One of the pivoting events of my early career was the debut of the COMPUTER as a teaching tool in the High School where I taught. To quote from the movie GIGI – Ah yes, I remember it well.
That first computer looked a lot like a small television. The school had several computers. One of them was installed in the Counselor’s Office, and eight or ten more were housed in the library. Each computer sported a cubicle like a defense mechanism. It was a wooden boundary designed to keep each student in front of a computer separated from the next student. At a faculty meeting we were addressed by the librarian and encouraged to send our students to the library to be instructed in the use of a computer. No one told me that this invitation excluded special education students. It wasn’t long before the first student returned from that adventure, telling me that the librarian had told him that he wasn’t smart enough to learn anything about the computer.
Of course that type of dialogue between student and librarian elicited a hostile response from me. By now I understood what it meant to be a special Ed student in a small country school. The librarian and I had a brief exchange of words before I moved the battle to the office of the superintendent. The administrator agreed that public education was accessible to all students and I was given a time period for my students to have access of the computers.

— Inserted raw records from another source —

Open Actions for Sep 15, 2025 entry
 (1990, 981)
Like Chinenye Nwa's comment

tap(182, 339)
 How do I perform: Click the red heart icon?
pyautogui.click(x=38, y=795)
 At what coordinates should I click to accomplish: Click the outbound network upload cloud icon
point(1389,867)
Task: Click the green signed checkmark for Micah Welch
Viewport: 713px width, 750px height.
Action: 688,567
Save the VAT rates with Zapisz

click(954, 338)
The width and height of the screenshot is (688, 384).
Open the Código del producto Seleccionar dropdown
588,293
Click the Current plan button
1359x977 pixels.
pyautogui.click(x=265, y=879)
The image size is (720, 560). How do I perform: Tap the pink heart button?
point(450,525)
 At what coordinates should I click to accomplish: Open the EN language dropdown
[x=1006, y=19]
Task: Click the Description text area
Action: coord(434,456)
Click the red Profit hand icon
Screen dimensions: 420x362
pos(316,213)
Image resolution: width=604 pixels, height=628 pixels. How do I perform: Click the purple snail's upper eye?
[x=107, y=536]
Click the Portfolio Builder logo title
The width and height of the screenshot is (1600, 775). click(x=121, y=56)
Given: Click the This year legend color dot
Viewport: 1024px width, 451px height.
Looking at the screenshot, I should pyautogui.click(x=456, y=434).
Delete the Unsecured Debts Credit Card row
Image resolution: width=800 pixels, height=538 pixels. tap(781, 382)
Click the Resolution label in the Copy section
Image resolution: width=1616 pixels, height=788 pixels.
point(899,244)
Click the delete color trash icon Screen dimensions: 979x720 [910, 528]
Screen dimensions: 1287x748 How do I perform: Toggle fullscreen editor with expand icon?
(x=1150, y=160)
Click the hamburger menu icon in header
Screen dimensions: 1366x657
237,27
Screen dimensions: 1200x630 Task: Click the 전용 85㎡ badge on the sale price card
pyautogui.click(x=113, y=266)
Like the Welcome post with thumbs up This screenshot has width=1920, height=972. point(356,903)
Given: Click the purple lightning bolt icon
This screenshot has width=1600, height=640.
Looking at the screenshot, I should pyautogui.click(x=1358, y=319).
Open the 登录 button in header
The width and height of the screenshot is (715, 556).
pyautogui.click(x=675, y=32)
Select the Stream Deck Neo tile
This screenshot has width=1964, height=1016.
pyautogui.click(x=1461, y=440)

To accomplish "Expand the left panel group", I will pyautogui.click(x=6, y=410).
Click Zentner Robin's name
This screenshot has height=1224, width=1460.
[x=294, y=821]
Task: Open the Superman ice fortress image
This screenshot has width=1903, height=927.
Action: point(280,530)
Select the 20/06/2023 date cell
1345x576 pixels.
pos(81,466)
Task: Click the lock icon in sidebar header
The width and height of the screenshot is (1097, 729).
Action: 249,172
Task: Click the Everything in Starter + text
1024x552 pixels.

The librarian, closely associated with the principal, did find a way around that part of the bargain. My students returned to my class room once again and told me that the library was closed to students for that time span. Once again I took that famous march down the hall. The students were right. The library was closed. It appeared that a small group of members of the faculty, mostly coaches, the principal and the librarian were taking their lunch break in the library, not wanting to be disturbed by students.
When I threatened to take the issue to the Board of Education, the lunch break fun- and- games of the chosen few came to a complete stop, and I knew that I had enemies.
The counselor came to my defense and offered all of my students' ample opportunity to become more closely acquainted with the computer. A sympathetic superintendent also came to my assistance and made arrangements for one computer and carrel to be installed in my classroom.
There wasn’t much to that computer. It contained some math games, some word puzzles and a game of hangman. All of my students loved that little computer. Of course I eliminated the carrel when I realized that this added bit of privacy was not conducive to learning anything about math or English. It gave the students' added time playing hangman. Eventually I used that computer as a means to get homework and classroom assignments handed in. Completed assignments, properly executed, became the currency for computer time.
It wasn’t long before I was given all the computers and all the carrels. No one ever told me why. I believe it had something to do with computers becoming more user friendly, with a thing called WINDOWS, and with the clerical faculty receiving computers of their own. By now I knew that public education had little to do with teaching and learning. It had everything to do with accessing public funds. But I still remember that little brown box and the keyboard and the carrel that meant so much to my students and at the same time became an eloquent Icon for all the things that could possibly go wrong in public education.